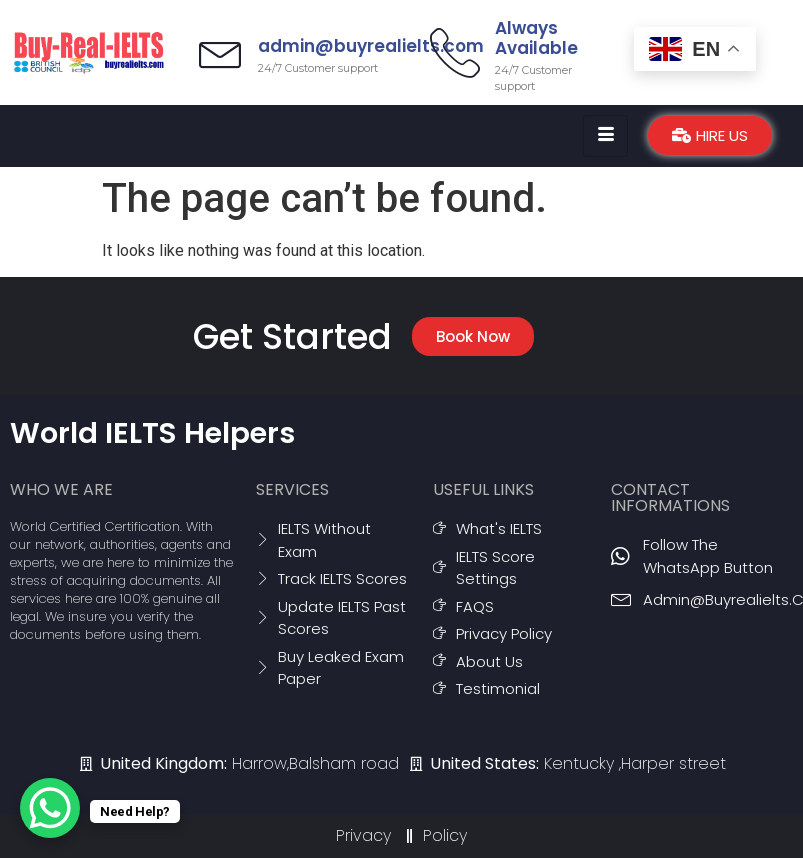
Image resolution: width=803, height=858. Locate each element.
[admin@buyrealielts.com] (224, 52)
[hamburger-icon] (605, 136)
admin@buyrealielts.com (377, 46)
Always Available (536, 38)
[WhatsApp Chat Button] (50, 808)
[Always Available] (455, 52)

→ WHAT IS REQUIRED
Repeat all of the lines, requests included, offsetting every coordinate in the answers by -103. Leave the pictures out.

→ ANSWER TO THIS PROBLEM
Image resolution: width=803, height=858. Locate each element.
[admin@buyrealielts.com] (121, -51)
[hamburger-icon] (502, 33)
admin@buyrealielts.com (274, -57)
Always Available (433, -65)
[WhatsApp Chat Button] (-53, 705)
[Always Available] (352, -51)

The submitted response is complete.